— WYODRĘBNIONY TEKST —
====

Zasada bezwładności – zagrożenie w samochodzie
Wedle danych Safety Research and Strategies, aż 13 tysięcy obrażeń rocznie jest powodowanych przez niezabezpieczone przedmioty w samochodzie. Taki przedmiot podczas nagłego hamowania może wybić szybę, uderzyć w deskę rozdzielczą lub zranić pasażera. Skutki mogą być tragiczne.
Przy zderzeniu lub nagłym hamowaniu samochodu jadącego z prędkością blisko 90 km/h ważąca około 9 kg walizka uderza z siłą ponad 450 kg. Taka siła w testach bezpieczeństwa jest w stanie urwać rękę manekina. Wyjątkowo zagrażające są przedmioty położone na półce przy tylnej szybie. Nawet jeśli są drobne, wysokość, na której się znajdują, może skutkować najbardziej niebezpiecznymi urazami, bo urazami głowy.
Wszystkie przedmioty, które nie są niezbędne, powinny być zamknięte w bagażniku lub schowkach. Tam też powinny się znaleźć telefon komórkowy, mapa czy okulary. Jeśli musimy przewozić coś luzem, np. napoje chłodzące, to należy kłaść je na siedzeniu pasażera lub – najlepiej – na podłodze przed siedzeniem pasażera. Na każdym przystanku warto też pozbywać się nagromadzonych śmieci, by minimalizować zagrożenie również takimi sytuacjami, gdy turlające się po podłodze dostaną się pod któryś z pedałów.
Pakując się, zadbajmy o zabezpieczenie bagaży |
fot. Renault
|
Należy zadbać również o odpowiednie zabezpieczenie zwierząt, by nie ograniczały widoczności i ruchów kierowcy. Można je umieścić na tylnym siedzeniu, przypinając pasami bezpieczeństwa lub w specjalnym namiocie w bagażniku samochodów typu kombi lub van. Dużemu psu należy założyć uprząż i przypiąć go pasami, a mniejszego umieścić w kojcu, który również przypinamy.

====

— WYŚWIETLONE INFORMACJE —
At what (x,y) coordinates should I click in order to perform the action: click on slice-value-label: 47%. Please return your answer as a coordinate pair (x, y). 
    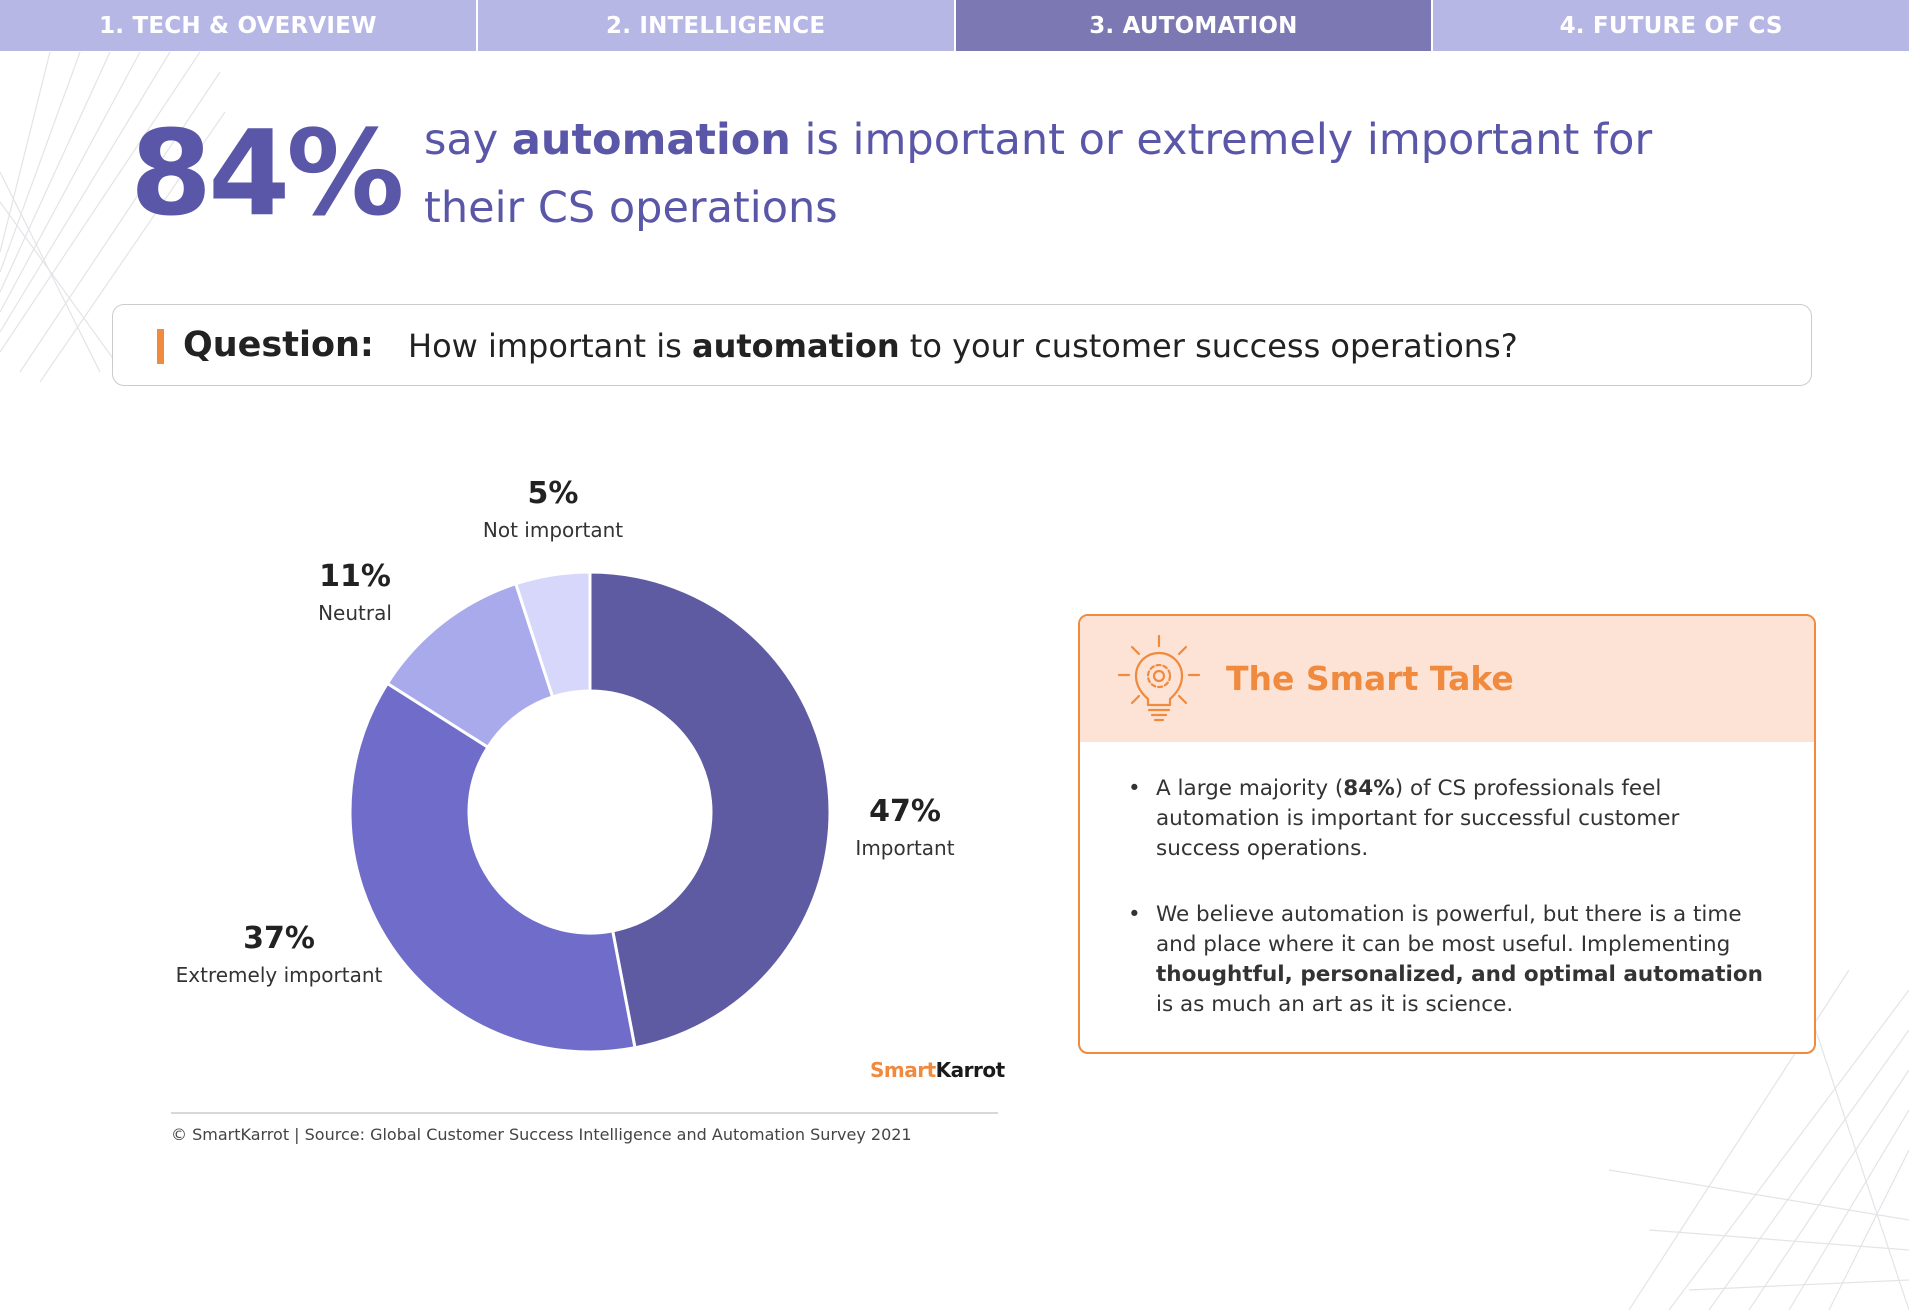
    Looking at the image, I should click on (905, 812).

====

— POLECENIE DO WYKONANIA —
Z jaką siłą według tekstu o zasadzie bezwładności w samochodzie uderza walizka ważąca około 9 kg przy zderzeniu lub nagłym hamowaniu auta jadącego z prędkością blisko 90 km/h?

— ROZWIĄZANIE PROBLEMU —
Z siłą ponad 450 kg.